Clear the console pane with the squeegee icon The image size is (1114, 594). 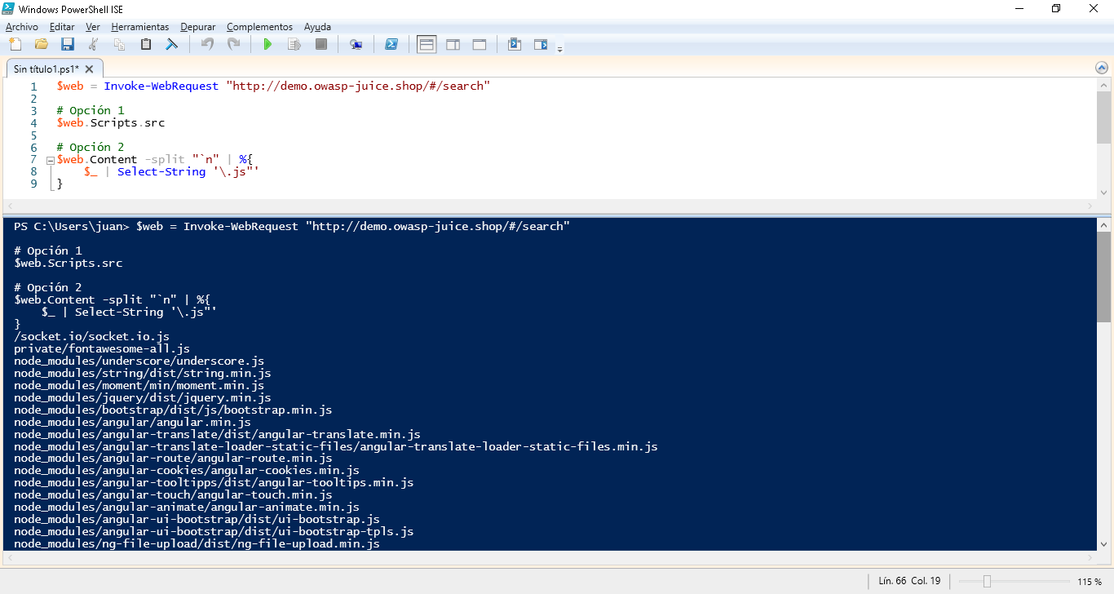(x=172, y=44)
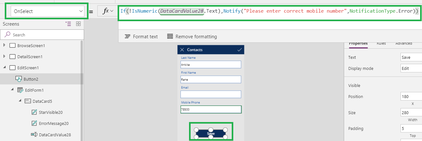Screen dimensions: 422x141
Task: Expand the DetailScreen1 tree node
Action: [4, 57]
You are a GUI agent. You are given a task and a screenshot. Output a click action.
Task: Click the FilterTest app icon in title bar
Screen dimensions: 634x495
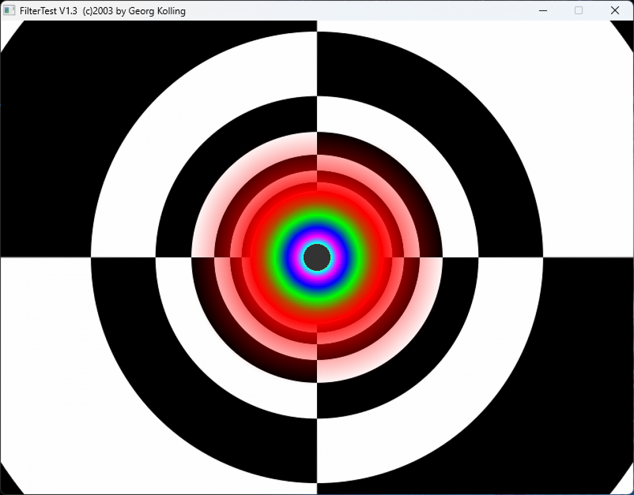(9, 10)
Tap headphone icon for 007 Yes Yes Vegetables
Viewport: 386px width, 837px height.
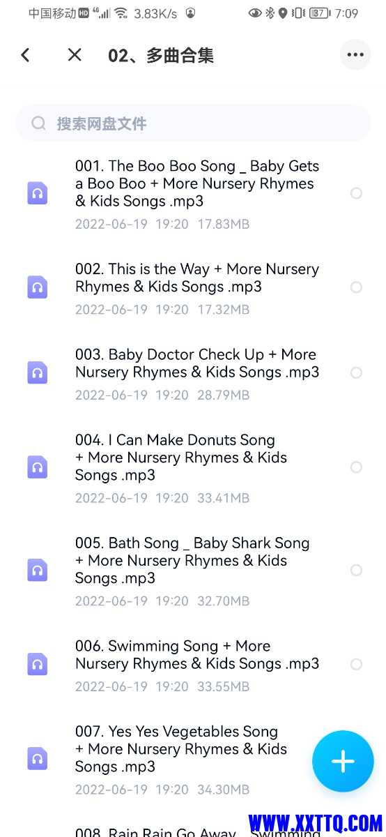(x=38, y=758)
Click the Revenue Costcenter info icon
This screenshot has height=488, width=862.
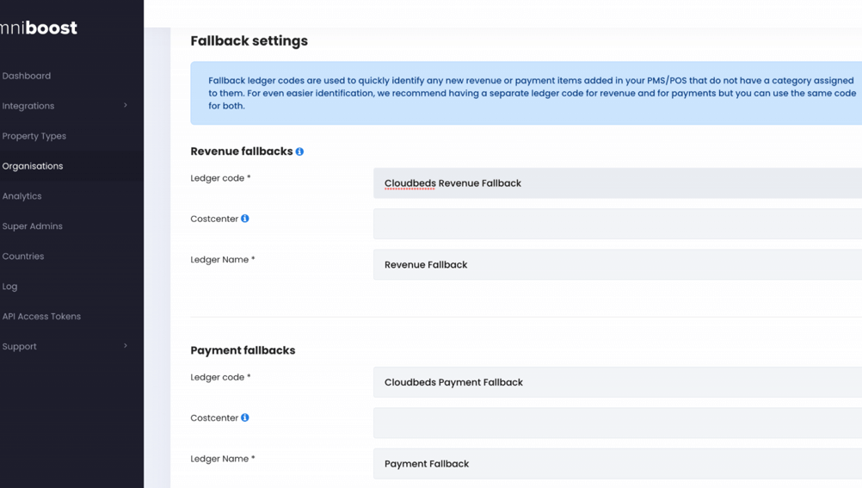click(x=245, y=219)
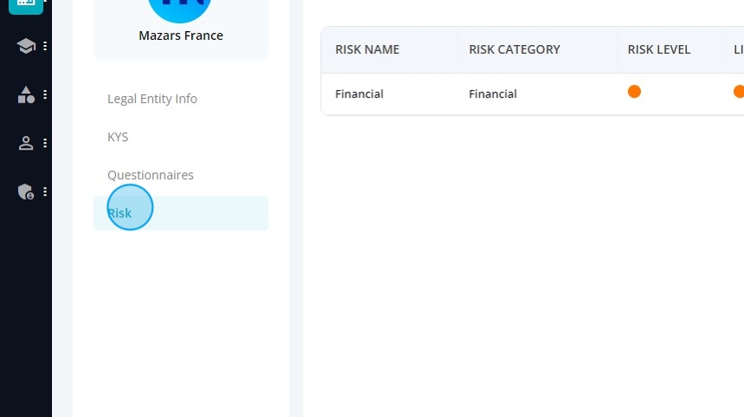The image size is (744, 417).
Task: Click the orange risk level indicator dot
Action: point(634,92)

_ _ _ _ _ _ _

• TASK DIRECTIONS:
Exactly the lines from the one holding "Viewport: 386px width, 837px height." through the last line of the entries, both included, are to be duplicated; leave the pictures out.

• TASK RESPONSE:
Viewport: 386px width, 837px height.
(x=38, y=758)
Click the Revenue Costcenter info icon
This screenshot has height=488, width=862.
click(x=245, y=219)
The image size is (744, 417).
Task: Click the orange risk level indicator dot
Action: point(634,92)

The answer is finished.